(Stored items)
☆ ☆ ☆ ☆ ☆ ☆ ☆

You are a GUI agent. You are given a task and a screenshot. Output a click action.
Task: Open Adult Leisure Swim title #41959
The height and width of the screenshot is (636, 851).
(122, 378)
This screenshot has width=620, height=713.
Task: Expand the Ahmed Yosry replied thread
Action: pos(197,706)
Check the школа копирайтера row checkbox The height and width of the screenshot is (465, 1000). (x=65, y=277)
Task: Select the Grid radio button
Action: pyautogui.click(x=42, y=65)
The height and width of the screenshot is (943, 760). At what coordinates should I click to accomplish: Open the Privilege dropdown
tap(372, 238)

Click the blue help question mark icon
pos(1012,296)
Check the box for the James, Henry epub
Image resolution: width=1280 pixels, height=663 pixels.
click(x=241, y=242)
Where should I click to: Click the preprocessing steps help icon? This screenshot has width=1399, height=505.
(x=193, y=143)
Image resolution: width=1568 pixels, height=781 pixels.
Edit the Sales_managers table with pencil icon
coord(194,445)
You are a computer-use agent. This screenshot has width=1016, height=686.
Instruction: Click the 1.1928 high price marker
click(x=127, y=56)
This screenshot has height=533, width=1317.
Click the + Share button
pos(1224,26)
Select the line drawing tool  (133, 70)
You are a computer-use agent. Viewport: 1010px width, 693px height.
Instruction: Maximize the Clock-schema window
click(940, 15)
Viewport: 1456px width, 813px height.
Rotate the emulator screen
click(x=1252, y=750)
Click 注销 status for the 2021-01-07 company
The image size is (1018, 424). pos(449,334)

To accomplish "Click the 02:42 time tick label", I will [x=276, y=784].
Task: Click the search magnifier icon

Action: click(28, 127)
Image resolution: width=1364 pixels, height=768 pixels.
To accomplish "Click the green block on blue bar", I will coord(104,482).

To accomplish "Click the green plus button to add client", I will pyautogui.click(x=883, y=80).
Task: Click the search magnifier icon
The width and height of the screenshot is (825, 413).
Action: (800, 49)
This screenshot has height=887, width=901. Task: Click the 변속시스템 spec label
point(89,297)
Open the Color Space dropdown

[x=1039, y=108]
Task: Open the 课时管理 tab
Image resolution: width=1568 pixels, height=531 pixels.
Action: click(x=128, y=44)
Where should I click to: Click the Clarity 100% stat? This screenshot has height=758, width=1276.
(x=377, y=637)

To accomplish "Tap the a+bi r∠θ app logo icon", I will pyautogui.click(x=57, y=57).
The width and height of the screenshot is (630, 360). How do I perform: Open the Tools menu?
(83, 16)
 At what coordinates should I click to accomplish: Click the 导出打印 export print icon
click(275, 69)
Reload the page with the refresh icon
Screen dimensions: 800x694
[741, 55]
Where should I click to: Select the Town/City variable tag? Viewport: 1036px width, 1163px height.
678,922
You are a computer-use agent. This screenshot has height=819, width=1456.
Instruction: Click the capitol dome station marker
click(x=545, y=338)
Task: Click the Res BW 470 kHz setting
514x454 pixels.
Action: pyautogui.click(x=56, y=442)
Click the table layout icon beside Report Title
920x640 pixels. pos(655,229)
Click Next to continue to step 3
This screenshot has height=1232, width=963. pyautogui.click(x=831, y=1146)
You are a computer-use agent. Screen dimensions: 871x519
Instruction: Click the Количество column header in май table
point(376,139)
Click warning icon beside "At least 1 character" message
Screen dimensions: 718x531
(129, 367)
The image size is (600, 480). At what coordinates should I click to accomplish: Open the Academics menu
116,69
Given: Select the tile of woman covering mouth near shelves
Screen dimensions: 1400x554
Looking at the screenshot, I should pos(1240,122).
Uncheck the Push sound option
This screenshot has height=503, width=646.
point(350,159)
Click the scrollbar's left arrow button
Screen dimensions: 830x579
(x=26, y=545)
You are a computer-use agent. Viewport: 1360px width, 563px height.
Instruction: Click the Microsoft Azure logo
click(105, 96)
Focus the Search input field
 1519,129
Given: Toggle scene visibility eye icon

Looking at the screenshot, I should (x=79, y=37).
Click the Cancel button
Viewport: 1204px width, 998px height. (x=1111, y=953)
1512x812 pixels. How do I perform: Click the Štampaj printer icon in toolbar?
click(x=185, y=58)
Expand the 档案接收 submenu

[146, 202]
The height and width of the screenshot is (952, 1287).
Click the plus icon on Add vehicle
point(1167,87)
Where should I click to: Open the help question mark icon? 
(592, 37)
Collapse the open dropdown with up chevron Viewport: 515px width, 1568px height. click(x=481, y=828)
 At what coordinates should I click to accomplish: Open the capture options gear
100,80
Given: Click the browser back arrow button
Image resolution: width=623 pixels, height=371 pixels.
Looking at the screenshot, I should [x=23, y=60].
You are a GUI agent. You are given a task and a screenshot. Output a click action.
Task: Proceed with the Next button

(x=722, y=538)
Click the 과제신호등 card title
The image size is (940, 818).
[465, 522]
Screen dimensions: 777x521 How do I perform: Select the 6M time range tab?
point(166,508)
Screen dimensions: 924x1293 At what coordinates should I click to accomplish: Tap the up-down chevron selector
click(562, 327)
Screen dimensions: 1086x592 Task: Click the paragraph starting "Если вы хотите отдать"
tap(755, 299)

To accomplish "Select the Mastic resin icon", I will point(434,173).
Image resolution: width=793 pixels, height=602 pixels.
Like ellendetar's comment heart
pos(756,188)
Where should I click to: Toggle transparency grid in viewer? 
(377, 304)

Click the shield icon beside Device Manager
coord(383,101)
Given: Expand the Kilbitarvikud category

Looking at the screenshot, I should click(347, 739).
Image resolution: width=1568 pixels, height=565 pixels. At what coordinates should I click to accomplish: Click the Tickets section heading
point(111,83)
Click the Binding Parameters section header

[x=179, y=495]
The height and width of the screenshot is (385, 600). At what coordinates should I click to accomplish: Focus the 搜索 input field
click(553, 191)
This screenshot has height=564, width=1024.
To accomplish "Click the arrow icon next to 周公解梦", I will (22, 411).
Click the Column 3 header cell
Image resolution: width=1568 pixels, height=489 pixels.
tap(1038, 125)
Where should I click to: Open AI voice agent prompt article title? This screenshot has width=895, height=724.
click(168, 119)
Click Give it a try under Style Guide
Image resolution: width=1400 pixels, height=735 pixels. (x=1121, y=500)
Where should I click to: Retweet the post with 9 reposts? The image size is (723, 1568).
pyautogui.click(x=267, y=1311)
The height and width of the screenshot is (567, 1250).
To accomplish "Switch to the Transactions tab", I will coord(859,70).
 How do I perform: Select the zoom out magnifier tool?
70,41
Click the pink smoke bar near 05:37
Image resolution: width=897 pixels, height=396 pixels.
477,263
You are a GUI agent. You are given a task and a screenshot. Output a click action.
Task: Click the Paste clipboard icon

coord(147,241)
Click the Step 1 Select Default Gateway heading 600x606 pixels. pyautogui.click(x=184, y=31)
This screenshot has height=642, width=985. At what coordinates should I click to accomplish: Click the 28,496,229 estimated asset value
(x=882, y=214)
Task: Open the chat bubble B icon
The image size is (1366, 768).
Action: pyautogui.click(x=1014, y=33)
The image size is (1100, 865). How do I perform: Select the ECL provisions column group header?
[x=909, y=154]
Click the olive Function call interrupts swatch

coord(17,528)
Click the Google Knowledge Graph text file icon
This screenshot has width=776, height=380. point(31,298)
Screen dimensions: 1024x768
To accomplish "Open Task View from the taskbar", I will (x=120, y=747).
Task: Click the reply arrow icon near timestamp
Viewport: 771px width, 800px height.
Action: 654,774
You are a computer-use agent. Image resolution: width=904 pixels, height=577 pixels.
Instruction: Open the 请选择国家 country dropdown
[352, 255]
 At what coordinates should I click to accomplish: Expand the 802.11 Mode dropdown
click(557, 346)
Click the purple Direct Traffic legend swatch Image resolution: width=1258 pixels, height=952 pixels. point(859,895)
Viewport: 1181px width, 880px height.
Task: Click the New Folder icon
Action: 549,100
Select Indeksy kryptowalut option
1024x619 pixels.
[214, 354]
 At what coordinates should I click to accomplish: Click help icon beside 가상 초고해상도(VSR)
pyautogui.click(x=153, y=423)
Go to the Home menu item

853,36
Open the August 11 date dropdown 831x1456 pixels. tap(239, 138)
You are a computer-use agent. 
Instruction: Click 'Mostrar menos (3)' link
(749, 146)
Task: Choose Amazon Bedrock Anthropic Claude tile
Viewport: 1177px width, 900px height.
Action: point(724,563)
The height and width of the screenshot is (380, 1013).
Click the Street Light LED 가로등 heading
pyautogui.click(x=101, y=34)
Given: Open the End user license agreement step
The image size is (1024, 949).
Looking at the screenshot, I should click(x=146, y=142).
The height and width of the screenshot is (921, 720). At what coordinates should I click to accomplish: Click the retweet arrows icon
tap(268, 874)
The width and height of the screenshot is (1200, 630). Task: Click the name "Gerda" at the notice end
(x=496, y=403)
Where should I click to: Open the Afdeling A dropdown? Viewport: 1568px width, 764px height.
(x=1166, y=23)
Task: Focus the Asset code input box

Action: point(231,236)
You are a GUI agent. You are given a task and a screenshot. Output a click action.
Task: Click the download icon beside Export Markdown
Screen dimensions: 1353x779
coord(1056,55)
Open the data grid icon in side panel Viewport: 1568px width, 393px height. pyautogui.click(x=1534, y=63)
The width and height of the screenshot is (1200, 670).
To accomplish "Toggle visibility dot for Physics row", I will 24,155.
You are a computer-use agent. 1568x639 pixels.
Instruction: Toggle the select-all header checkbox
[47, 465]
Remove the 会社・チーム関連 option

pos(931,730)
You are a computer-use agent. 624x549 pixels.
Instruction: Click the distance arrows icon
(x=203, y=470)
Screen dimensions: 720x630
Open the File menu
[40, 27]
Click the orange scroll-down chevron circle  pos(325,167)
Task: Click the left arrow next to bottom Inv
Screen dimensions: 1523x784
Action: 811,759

☆ ☆ ☆ ☆ ☆ ☆ ☆

### Requirement
Exactly the lines from the one containing "Instruction: Click the distance arrows icon" to the final line of the data, both included, should be printed, and nothing more.

### Exercise output
Instruction: Click the distance arrows icon
(x=203, y=470)
Screen dimensions: 720x630
Open the File menu
[40, 27]
Click the orange scroll-down chevron circle  pos(325,167)
Task: Click the left arrow next to bottom Inv
Screen dimensions: 1523x784
Action: 811,759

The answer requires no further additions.